Transgenic plant selection

Solanum tuberosum plants transformed with pHD1-BinAR, a plasmid carrying a cDNA for the human dopamine receptor under the control of the CaMV 35S promoter (Figure 1A), were pre-selected by means of PCR with the primers for neomycin phosphotransferase (kanamycin) gene and then selected by northern blot analysis with a HD1 specific cDNA as a probe (Figure 1B). Four transgenic lines showing the highest mRNA expression of the expected length (1300 bp) were chosen for further analysis by western blot (HD1.10, HD1.27, HD1.35 and HD1.36). Using commercially available monoclonal rabbit IgG anti-HD1 antibody a ~37 kDa protein band was detected in transgenic plants. It was absent from control plants (Figure 1C). Surprisingly the protein was ~10 kDa smaller than expected which may suggest posttranslational modification. Careful inspection of the cDNA sequence revealed the presence of two translational signals (232 bp and 313 bp) that would result in 40 kDa and 37 kDa proteins, respectively. However, as the translational machinery is very similar in plants and animals we suggest that the short form of receptor resulted from proteolytic action rather than de novo synthesis. It should be pointed out that a stronger signal for HD1 expression was accompanied by a stronger protein signal (lines HD1.10; HD1.35; HD1.36). Conversely in plants with weak HD1 expression, the protein signal was comparatively weak (line HD1.27). HD1 extraction with 1% Triton was much more efficient than extraction with 0.1%Triton in agreement with the expected membrane localization of the HD1 protein.
Figure 1

Selection of transgenic HD1 plants. Potato plant transformed with pHD1-BinAR construct carrying a cDNA for human dopamine receptor under the control of the CaMV 35S promoter (A) were selected by northern blot analysis (B). Lines showing the highest expression were further submitted to western blot analysis. For this purpose proteins were extracted with 0.1% or 1% Triton (C) and 50 μg of protein extract was run on 12% SDS polyacrylamide gel. D refers to control plants, numbers to different transgenic lines and S to Full Range Rainbow Molecular Weight Marker RPN 800 (Amersham Bioscience).

Phenotype analysis

Tubers of HD1 plants grown in a field were harvested after four months and analyzed. All examined transgenic lines produced more tubers per plant. The yield was not significantly changed since increase in tuber number was accompanied by decrease in tuber weight (Table 1). There were no obvious morphological differences between aerial parts of wild type Desiree and HD1 plants.
Table 1

Phenotype analysis of HD1 plants revealed significant changes in single tuber mass and tuber number, whereas tubers yield was only slightly changed. Data represent the mean of determination on six individual plants per line. Asterisks (*) indicate values that are significantly different from the wild type plants.


Mean FW per tuber

Tuber number per plant

Tuber weight per plant


69.49 ± 5.5

7.33 ± 1.4

509.3 ± 70.3


50.38 ± 3.0*

10.00 ± 1.2*

503.8 ± 42.7


53.39 ± 18.4

12.66 ± 5.2

675.9 ± 254.6


31.43 ± 10.6*

13.66 ± 3.4*

429.3 ± 125.8


49.73 ± 4.0*

10.50 ± 0.9*

522.1 ± 43.2

Catecholamine level

In order to develop an easy and reliable assay for the quantitative and qualitative determination of catecholamines in plants, the suitability of gas chromatography coupled to a quadruple mass spectrometer (GCMS) was recently investigated. A sensitive GCMS method based on the analysis of the trimethylsilylated catecholamine derivatives was developed to monitor the presence and concentration of these compounds and related metabolites. Based on the retention times and the mass spectra of standards the presence of dopamine, norepinephrine and a new compound normetanephrine in potato leaves and tubers was clearly detected [2].

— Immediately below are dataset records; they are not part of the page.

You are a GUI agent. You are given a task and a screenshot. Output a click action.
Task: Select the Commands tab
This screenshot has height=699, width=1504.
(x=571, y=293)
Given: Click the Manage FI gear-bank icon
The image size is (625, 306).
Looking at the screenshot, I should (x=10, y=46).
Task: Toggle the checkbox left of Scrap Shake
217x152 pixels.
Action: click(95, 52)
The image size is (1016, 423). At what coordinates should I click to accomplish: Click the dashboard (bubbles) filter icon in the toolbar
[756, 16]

In contrast to the previous studies performed on plants over-expressing tyrosine decarboxylase [7], which controls an important step of catecholamine synthesis, the goal of our work was to stimulate an alternative signalling pathway by introducing human dopamine receptor. Surprisingly the expression of dopamine receptor resulted in a more than two-fold increase of dopamine, norepinephrine and normetanephrine in all transgenic lines examined (Figure 2B). This increase of catecholamines content was accompanied by significant increase of tyramine and L-DOPA, which are direct precursors of dopamine (Figure 2A). Despite changes in concentration of catecholamines and their precursors, the level of tyrosine, which serves as a precursor for tyramine and L-DOPA, was not altered (data not shown).
Figure 2

Catechoalmines analysis. GC-MS analysis of HD1 plants revealed changes in catecholamine levels. Concentration of catecholamine's precursors, tyramine and L-DOPA, is elevated as well. Results are mean ± SE of four independent measurements on three individual plants per line. Asterisks (*) indicate values that are significantly different from the wild type plants.

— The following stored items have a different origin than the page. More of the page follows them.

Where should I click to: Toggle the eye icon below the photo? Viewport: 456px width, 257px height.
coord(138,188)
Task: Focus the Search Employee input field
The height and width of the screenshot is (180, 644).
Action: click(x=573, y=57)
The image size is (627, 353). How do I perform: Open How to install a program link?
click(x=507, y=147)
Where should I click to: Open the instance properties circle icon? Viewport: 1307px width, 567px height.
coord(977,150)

Determination of carbohydrate content in tubers of transgenic plants

Following our recent finding that the action of dopamine and norepinephrine in potato is on starch mobilization, we decided to analyze transgenic tubers expressing dopamine receptor for soluble sugars and starch content. All transgenic plants showed decreased starch content, with levels that ranged from 20 to 60% percent of the wild type. This was accompanied by a significant increase in soluble sugar concentration ranging from 2.7 to 1.15 fold in comparison to Desiree (Figure 3). Concentrations of starch and soluble sugars were highly correlated. The calculated correlation coefficients between catecholamines content and the levels of glucose, sucrose, fructose and starch were 0.38, 0.69, 0.38 and -0.95, respectively.
Figure 3

Sugars analysis. Tubers were harvested in September after 3 months of growth and the glucose, sucrose, fructose and starch contents were determined. Data represents the mean ± SE of determination on three individual plants per line. Asterisks (*) indicate values that are significantly different from the wild type plants.

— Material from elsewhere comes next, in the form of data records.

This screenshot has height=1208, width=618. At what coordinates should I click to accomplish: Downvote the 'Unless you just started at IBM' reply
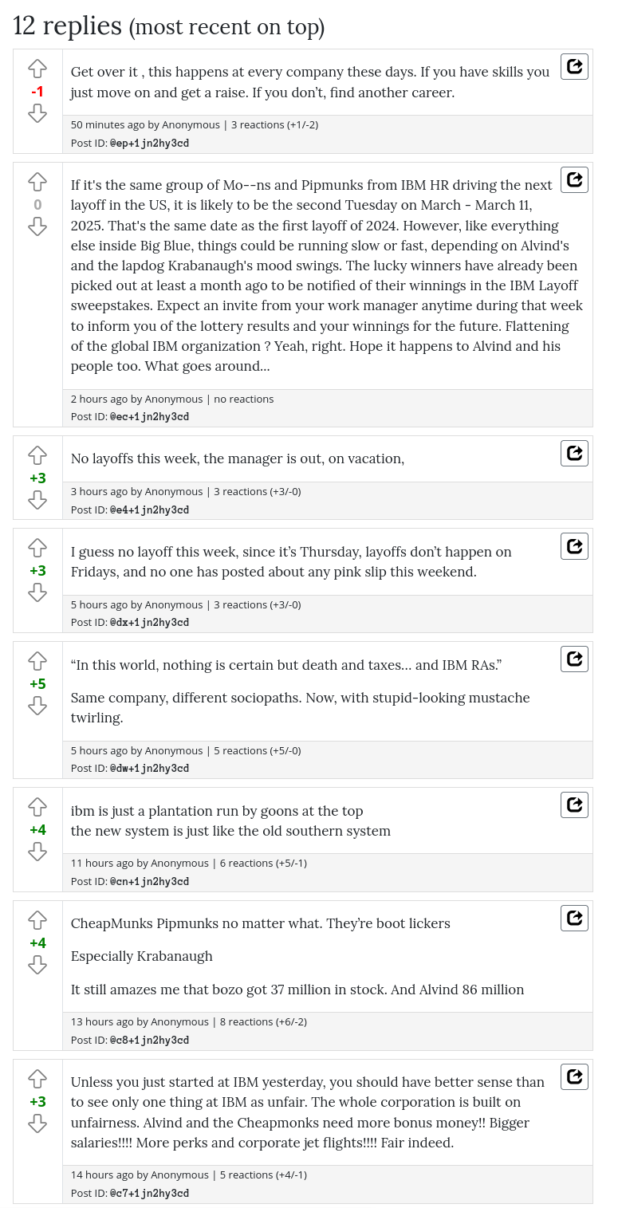pyautogui.click(x=37, y=1123)
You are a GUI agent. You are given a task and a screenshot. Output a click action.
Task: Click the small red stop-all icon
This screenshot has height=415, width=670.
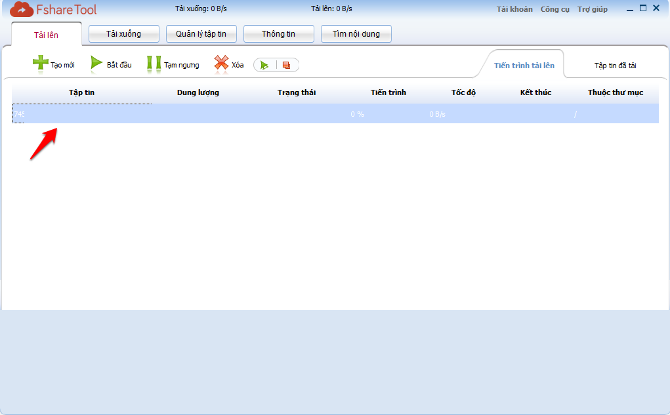point(287,66)
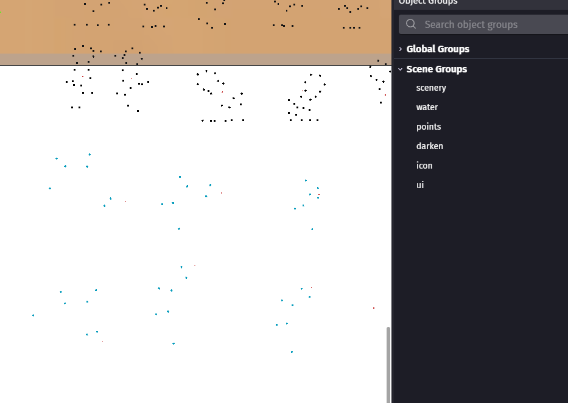Click the divider between Global and Scene Groups
568x403 pixels.
pyautogui.click(x=481, y=59)
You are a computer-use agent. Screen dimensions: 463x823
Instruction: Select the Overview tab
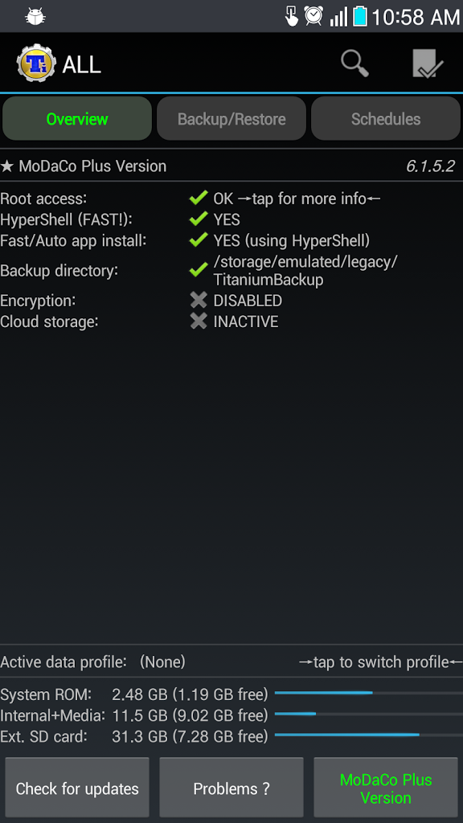pyautogui.click(x=77, y=119)
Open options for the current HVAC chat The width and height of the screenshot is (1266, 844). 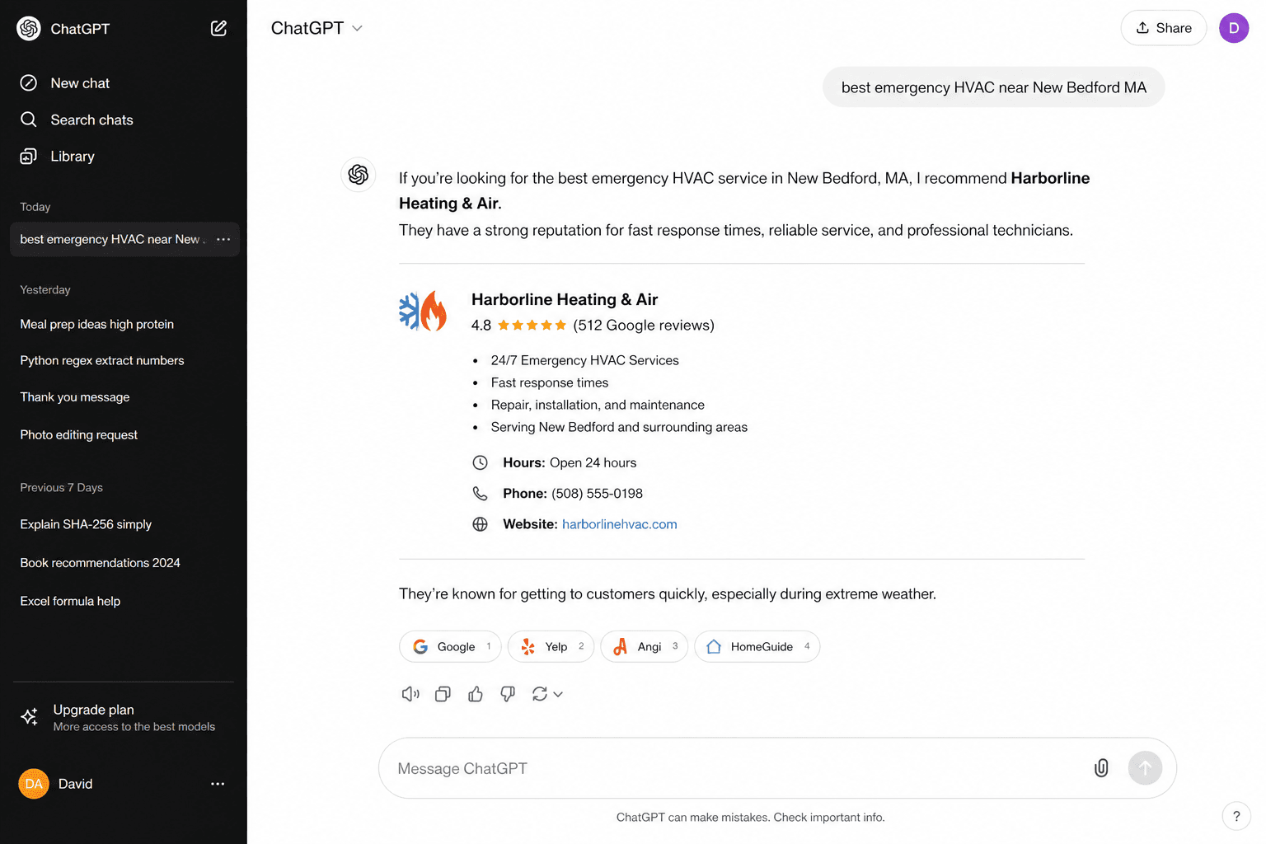(x=223, y=239)
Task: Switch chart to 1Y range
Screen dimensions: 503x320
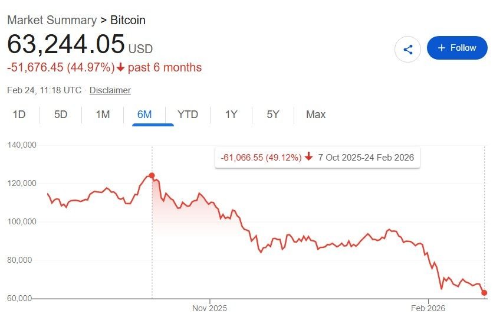Action: coord(231,115)
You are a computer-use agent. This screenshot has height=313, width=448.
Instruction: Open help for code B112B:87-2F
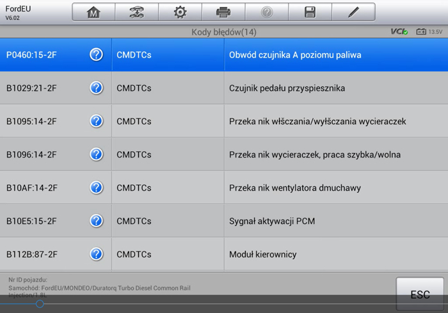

Changes in carbohydrate are most likely responsible for the altered phenotype of transgenic HD1 tubers. Reduced tuber mass can be explained by decreased starch content whereas increased tuber number by the increase of soluble sugar concentration.

Sucrose – starch metabolism

Under normal growth conditions the major flux in potato tuber carbon metabolism is the conversion of sucrose through hexose phosphates to starch [16].

Since HD1 plants were characterized by changed concentrations of both soluble sugars and starch we measured the activities of enzymes involved in this pathway. Sucrose transported from leaves is symplastically unloaded from the phloem and degraded by sucrose synthase (SuSy). ADP-glucose phosphorylase (AGPase) converts glucose-1-phosphate (Glu-1-P) into ADP-glucose, an immediate precursor of starch. Both SuSy and AGPase are considered as key enzymes for starch synthesis [17].

Activities of AGPase and SuSy were significantly decreased in HD1 plants to 56% and 68% of the wild type level, respectively (Figure 4). In agreement with their roles in starch synthesis, and their proposed coordinated regulation, activities of both enzymes and starch content were all significantly correlated (cor >0.9).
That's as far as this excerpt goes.